Lucas aproveita a cena para introduzir mais um cântico no seu “evangelho da infância”, colocando-o, dessa vez, na boca de Simeão (vv. 29-32), conforme já fizera com Maria (Lc 1,46-55), com Zacarias (Lc 1,68-79), e com os anjos (Lc 2,14). Somente com olhos e coração atentos ao Espírito Santo, era possível afirmar que a salvação foi vista, contemplada. Assim, Simeão e, nele, todo o Israel fiel, pode dizer, finalmente: «podes deixar teu servo partir em paz» (v. 30). Com essa fala de Simeão, podemos dizer que, de fato, o Antigo Testamento deu ao Novo seu lugar! Simeão, ajudado pelo Espírito Santo, antecipa a missão de Jesus e o efeito dessa: ser sinal de contradição e causa de queda e reerguimento para muitos em Israel (v. 34). O Evangelho não será acolhido por todos e, portanto, a sua acolhida causará divisão, angústia e, consequentemente, queda e elevação. Na verdade, Lucas está reforçando o que já tinha apresentado no cântico de Maria: o Deus de Israel e de Jesus eleva os humildes e faz cair os soberbos (Lc 1,52ss). Quanto ao que Simeão diz em relação a Maria, a mãe, não é uma profecia sobre o drama da cruz, como muitas interpretações afirmam. A espada é uma imagem da palavra de Deus no Antigo Testamento (Is 49,2). Portanto, será a Palavra de Deus, revelada plenamente em Jesus, a atravessar a alma de Maria: o Evangelho dividirá o povo judeu; uns o acolherão, outros não. Como imagem e figura de Israel, Maria viveu em si esse drama: ela acolheu a Palavra de corpo e alma (Lc 1,38), mas assistiu a uma grande parcela do seu povo rejeitá-la.

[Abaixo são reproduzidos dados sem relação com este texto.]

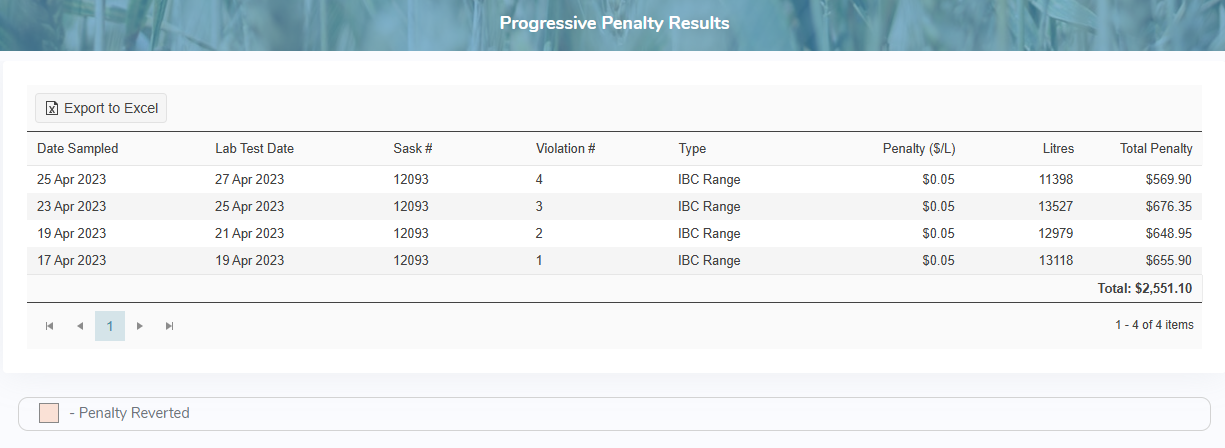
Task: Sort by Type column header
Action: pyautogui.click(x=692, y=149)
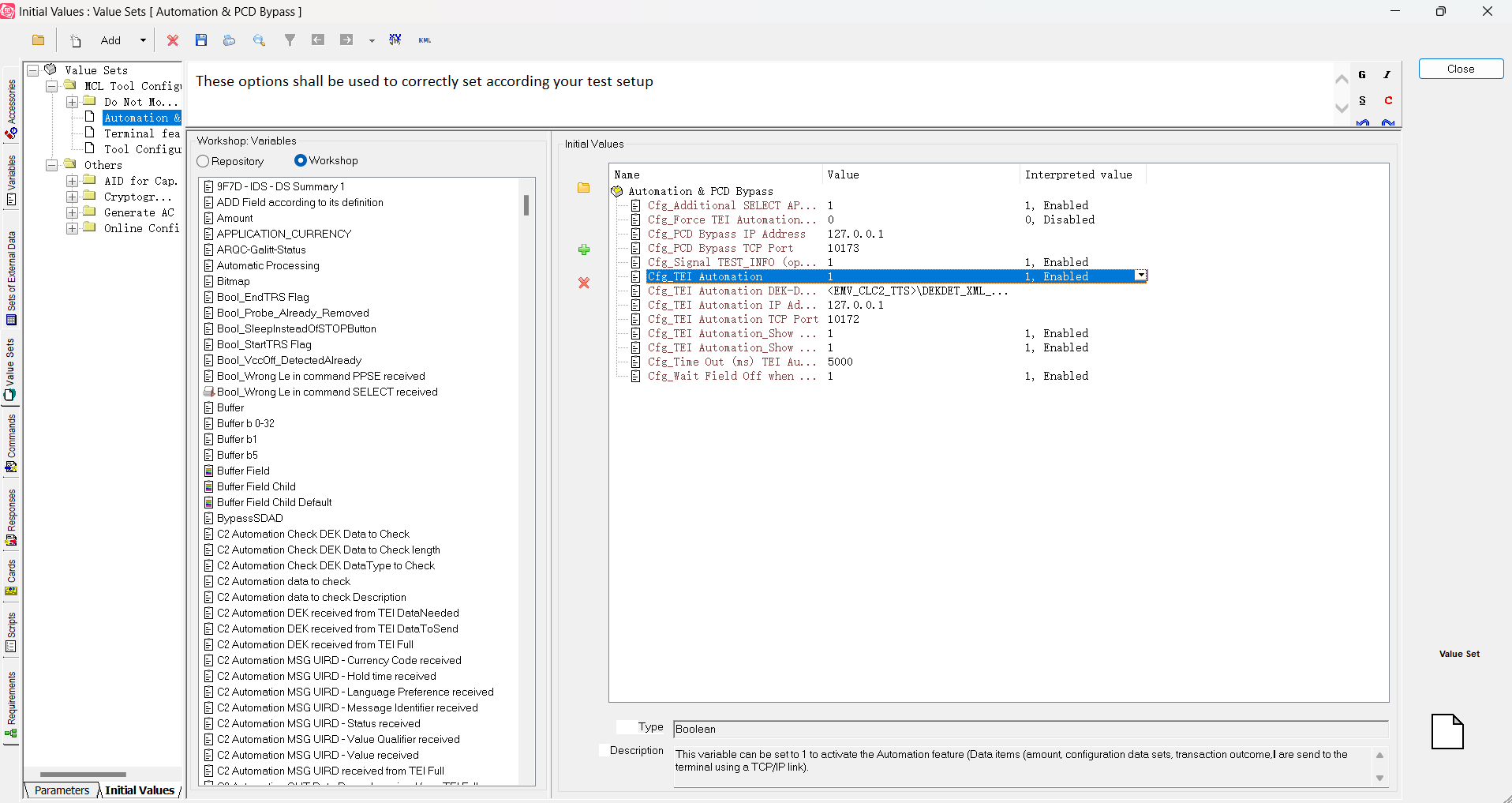Click the Close button

click(1461, 69)
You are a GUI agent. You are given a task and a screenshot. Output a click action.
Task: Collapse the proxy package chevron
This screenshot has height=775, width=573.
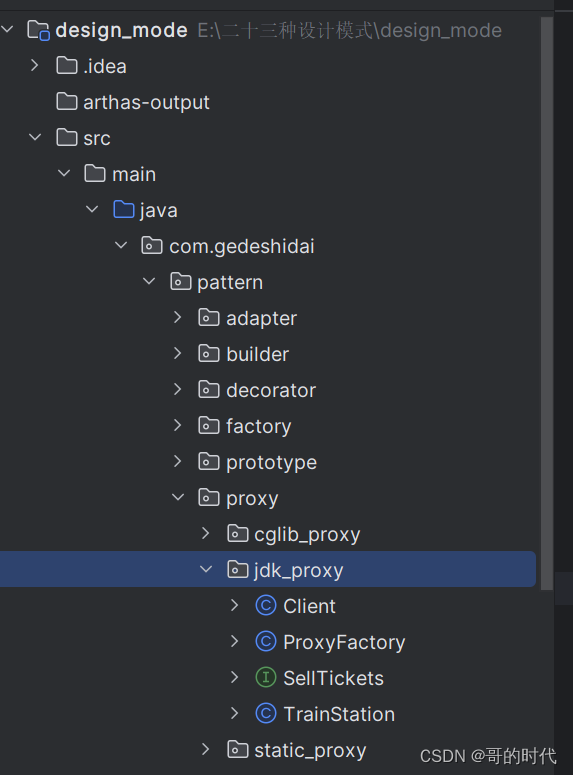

Quanto a Ana, seu papel é semelhante ao de Simeão, embora a sua descrição seja bem diferente: «Havia também uma profetisa, chamada Ana, filha de Fanuel, da tribo de Aser. Era de idade muito avançada; quando jovem, tinha sido casada e vivera sete anos com o marido» (v. 36). É característica de Lucas atribuir importância a pessoas praticamente destinadas ao esquecimento, conforme os condicionamentos da época. Assim ele faz com Ana. Ao mencioná-la, ele quer enfatizar o papel da mulher na nova aliança, resgatando uma importância que a antiga lhe tinha negado. Ao qualificá-la como profetisa, o evangelista lhe atribui um papel muito importante, pois cinco mulheres, em toda a Bíblia, receberam esse título; quatro no Antigo Testamento: Miriam, a irmã de Moisés (Ex 15,20), Débora (Jz 4,4), Hulda (2Rs 22,14), e a esposa de Isaías (Is 8,3); e ela no Novo. A tribo de Aser, da qual Ana era proveniente, localizada no extremo norte da Galileia, era a mais distante de Jerusalém, e sua população era considerada semi-pagã pelas autoridades religiosas da época. Esse dado também evidencia a predileção de Deus pelo que é rejeitado e marginalizado. Todos os dados sobre Ana, portanto, são muito significativos para o plano teológico de Lucas e para o projeto do Reino de Deus que será anunciado por Jesus e deve ser continuado pela comunidade cristã, ao longo da história.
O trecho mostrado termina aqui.